● **Requirements**:
Please add 11 to every coordinate in the answers and write the lines out again in full, requests included, beginning at the line that has "Where should I click to: Open" and stopping after the line that has "Action: pyautogui.click(x=813, y=715)". Leave the pictures out.

● **Dataset rows**:
[BEGIN]

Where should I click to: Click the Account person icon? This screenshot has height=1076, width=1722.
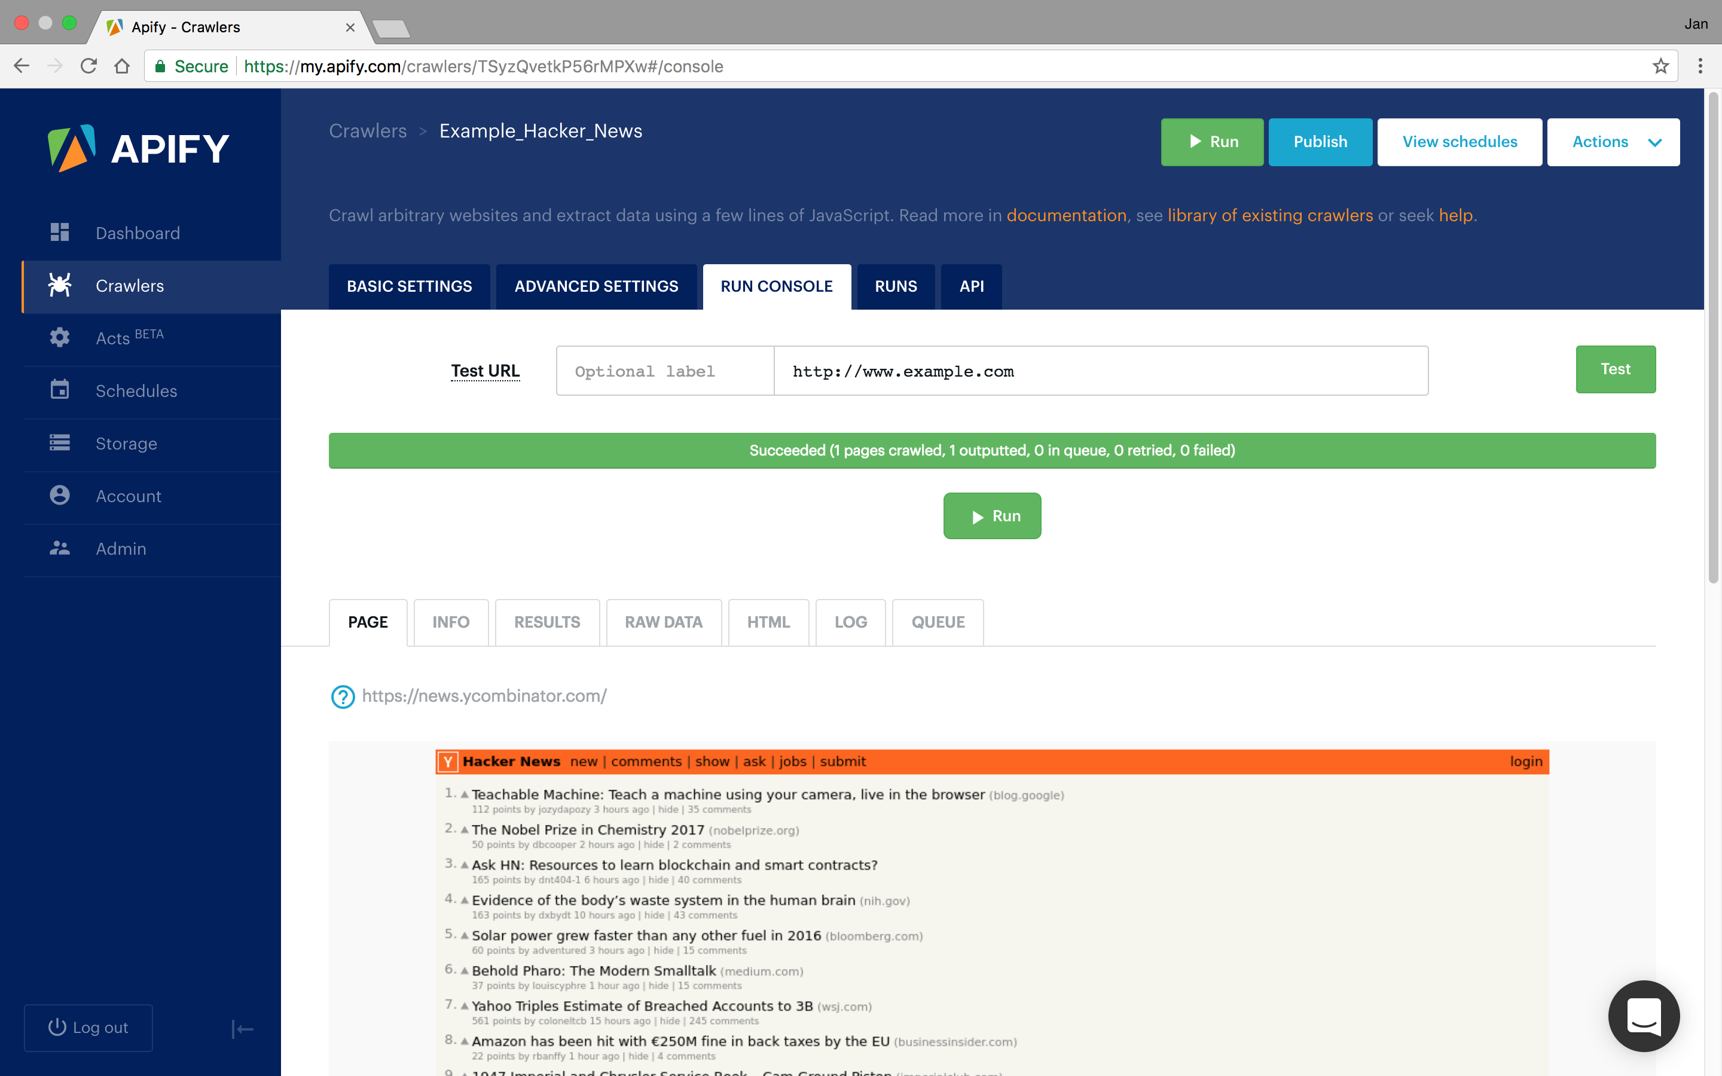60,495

[END]
[BEGIN]

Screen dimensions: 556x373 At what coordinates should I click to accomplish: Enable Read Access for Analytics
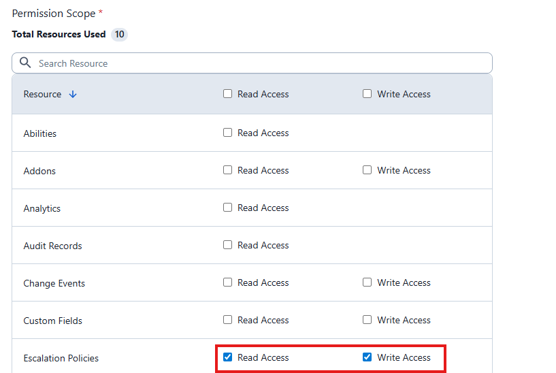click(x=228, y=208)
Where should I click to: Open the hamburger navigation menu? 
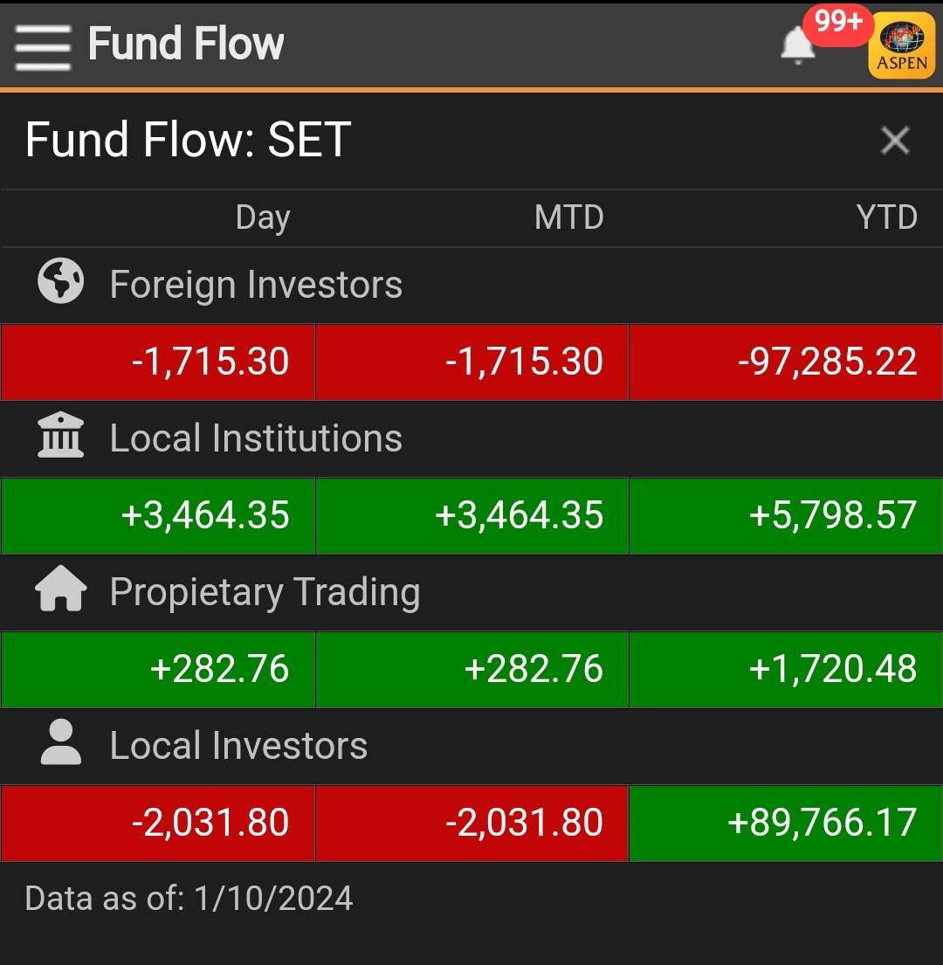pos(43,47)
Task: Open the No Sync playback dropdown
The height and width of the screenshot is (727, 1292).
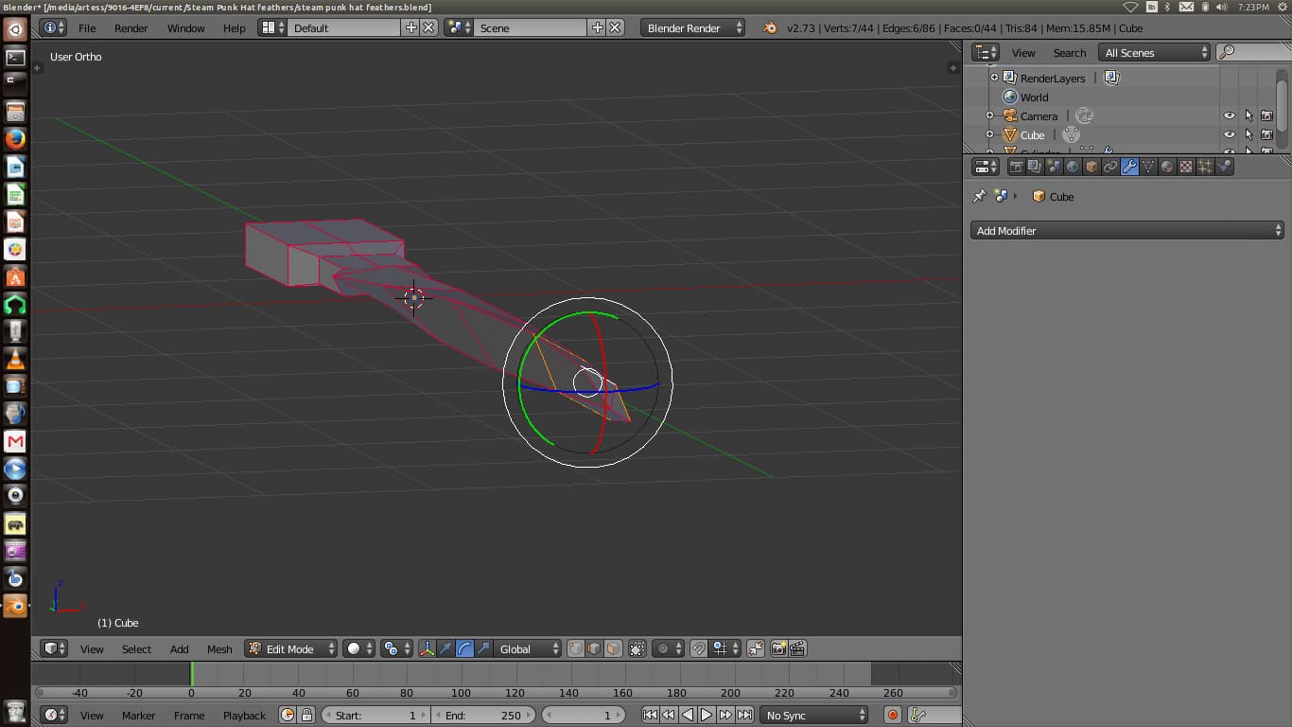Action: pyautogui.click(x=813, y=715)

[END]

● **Full solution**:
Where should I click to: Open the hamburger navigation menu? 
pos(54,58)
Task: Open the No Sync playback dropdown
The height and width of the screenshot is (727, 1292).
Action: pyautogui.click(x=824, y=726)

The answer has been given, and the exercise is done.